Strange result
Closed this issue · 4 comments
Hi, thanks for the great library. I am currently testing it a bit and one result is confusing for me.
import pydiff
l1 = "Hello John Doe"
l2 = "Hello Sue"
pydiff.diff_words(l1,l2)
[{'count': 2, 'value': 'Hello '}, {'count': 3, 'added': None, 'removed': True, 'value': 'John Doe'}, {'count': 1, 'added': True, 'removed': None, 'value': 'Sue'}]
Why is the count 2 e.g. on the first change or the count 3 for the removed change? The last change makes sense. Thanks for your time.
Hi, it's nice to hear, that the library is useful. In general, you may think about the count
field as the number of adjacent tokens, which were merged by the algorithm in order to produce the largest block possible.

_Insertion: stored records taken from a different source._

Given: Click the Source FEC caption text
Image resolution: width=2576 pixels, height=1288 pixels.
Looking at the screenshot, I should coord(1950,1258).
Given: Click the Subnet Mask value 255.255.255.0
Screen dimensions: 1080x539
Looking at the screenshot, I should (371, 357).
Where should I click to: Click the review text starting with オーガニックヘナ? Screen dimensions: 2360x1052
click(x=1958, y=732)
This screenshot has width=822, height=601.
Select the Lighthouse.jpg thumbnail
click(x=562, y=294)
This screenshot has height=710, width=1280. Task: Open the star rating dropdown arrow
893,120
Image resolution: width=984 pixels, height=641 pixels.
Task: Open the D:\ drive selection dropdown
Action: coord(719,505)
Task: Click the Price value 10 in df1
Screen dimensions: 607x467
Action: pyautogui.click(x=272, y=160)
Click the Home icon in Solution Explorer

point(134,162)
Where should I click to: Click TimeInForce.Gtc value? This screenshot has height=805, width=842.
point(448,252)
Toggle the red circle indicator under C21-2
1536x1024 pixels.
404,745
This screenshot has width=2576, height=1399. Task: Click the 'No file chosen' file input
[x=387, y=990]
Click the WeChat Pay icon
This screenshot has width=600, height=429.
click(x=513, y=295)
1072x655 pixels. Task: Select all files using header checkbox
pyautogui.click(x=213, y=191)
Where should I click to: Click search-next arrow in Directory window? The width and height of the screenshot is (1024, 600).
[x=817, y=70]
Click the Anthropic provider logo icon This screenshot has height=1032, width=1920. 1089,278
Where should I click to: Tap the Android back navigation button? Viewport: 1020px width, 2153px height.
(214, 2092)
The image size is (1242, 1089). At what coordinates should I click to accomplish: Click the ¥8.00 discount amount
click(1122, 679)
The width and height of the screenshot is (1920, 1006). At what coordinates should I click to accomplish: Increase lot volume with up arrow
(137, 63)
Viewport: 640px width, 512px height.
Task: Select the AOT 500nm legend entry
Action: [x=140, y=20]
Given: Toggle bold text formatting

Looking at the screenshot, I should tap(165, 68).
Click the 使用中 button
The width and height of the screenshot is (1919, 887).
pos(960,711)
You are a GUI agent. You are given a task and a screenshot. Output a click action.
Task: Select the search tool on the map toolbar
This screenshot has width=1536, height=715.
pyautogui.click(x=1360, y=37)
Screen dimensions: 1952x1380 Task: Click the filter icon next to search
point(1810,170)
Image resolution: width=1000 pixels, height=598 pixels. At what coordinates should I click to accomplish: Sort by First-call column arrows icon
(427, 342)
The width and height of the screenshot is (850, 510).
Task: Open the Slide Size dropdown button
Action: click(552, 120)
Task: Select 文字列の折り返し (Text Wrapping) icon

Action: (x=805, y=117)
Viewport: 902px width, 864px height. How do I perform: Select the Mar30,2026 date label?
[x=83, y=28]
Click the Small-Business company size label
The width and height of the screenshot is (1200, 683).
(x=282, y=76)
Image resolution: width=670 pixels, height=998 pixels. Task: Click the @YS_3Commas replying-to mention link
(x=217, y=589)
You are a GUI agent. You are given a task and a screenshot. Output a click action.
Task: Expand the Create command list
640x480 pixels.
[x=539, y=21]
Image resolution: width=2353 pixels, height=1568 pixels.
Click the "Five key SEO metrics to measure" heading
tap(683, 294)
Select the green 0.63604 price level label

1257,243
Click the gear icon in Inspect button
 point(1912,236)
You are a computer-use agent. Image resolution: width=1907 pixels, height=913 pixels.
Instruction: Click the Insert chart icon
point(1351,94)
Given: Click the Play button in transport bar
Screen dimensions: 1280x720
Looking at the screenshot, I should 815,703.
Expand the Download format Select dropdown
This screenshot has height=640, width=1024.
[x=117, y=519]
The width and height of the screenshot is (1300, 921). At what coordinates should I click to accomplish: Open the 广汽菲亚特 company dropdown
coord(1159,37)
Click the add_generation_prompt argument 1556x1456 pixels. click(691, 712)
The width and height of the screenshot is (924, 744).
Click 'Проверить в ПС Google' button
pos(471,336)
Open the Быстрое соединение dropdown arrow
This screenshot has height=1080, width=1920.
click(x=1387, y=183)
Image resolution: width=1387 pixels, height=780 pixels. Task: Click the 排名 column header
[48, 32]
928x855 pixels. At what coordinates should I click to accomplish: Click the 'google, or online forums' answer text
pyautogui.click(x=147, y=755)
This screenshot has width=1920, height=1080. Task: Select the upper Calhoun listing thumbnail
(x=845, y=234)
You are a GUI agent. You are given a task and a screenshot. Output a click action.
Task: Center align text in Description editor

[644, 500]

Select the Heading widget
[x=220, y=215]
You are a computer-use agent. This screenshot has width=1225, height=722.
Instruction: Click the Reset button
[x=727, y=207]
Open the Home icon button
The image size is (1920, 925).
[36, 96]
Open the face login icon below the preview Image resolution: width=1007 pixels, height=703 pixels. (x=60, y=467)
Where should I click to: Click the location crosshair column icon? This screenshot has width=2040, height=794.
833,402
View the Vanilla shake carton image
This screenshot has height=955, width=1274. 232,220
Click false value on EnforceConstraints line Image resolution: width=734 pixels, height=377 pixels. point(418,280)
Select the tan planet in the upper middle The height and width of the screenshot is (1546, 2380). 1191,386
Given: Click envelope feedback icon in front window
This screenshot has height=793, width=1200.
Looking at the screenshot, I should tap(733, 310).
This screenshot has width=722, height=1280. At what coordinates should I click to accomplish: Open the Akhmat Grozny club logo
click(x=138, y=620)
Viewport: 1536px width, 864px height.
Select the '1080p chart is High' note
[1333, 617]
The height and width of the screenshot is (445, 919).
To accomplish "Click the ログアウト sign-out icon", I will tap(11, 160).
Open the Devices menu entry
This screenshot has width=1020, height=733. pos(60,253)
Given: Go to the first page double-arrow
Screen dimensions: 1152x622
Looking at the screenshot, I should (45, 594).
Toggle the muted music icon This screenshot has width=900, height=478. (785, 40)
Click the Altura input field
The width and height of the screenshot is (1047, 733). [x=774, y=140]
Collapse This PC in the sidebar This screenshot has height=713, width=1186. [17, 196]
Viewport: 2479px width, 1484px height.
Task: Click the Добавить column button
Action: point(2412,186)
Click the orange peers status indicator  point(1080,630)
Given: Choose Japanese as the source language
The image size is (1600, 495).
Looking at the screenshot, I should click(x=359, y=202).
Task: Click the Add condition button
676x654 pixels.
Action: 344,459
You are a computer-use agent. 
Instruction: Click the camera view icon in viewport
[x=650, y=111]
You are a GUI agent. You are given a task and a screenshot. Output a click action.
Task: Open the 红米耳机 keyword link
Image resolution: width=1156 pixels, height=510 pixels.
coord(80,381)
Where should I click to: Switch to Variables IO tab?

So in your example the count 2 means, that the first diff block consists of 2 adjacent tokens: the word Hello
+ a delimiter (a single space in your case). The same holds for the second block, i.e.:
'John'
+ ' '
+ 'Doe'
.
Because I am using the diff_words and not diff_words_with_spaces method I was expecting the counting to be different. Is there way to achieve a different counting where only words are counted?
I wanted to calculate how similar two documents are using the Jaccard-Index and I am interested in how many words are different, not counting whitespace.
You can get a Jaccard index from the "bag of words" of each document. You just need to tokenize the documents (e.g. split over whitespace) and make sets out of the lists of words. Then you are able to compare them in the Jaccard fashion and apply any variation of the metric you need.
Using a diff for this seems like somewhat of an over-engineering.
Of course you are completely right, for calculating the Jaccard index I can do as you suggested, I missed that. I am showing the difference between two versions of a report, that why I am using jsdiff (browser) and wanted to calculate PyReadableDiff for storing them on the database. Another metric I wanted to use is "words added" and "words deleted". My idea was just to iterate over the change dict and add up the counts. Anyway I can just tokenize the value on whitespace and get the word count.
Thanks a lot to both of you for your time and have a good day!